AVAILABLE DATA
────────────────

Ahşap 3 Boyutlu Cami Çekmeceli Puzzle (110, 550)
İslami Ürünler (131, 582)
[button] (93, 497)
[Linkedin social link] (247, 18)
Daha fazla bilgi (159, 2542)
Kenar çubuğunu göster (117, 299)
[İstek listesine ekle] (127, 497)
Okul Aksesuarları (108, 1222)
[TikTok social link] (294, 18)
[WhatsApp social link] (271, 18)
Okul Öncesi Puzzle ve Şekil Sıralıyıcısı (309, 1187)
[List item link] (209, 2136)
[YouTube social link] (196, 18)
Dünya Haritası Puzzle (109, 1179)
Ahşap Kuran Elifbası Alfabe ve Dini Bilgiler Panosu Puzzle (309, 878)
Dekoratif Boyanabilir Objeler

────────────────

TASK PROMPT
Return each line of the material above that holds the string "Puzzle".

RESPONSE AREA
Ahşap 3 Boyutlu Cami Çekmeceli Puzzle (110, 550)
Okul Öncesi Puzzle ve Şekil Sıralıyıcısı (309, 1187)
Dünya Haritası Puzzle (109, 1179)
Ahşap Kuran Elifbası Alfabe ve Dini Bilgiler Panosu Puzzle (309, 878)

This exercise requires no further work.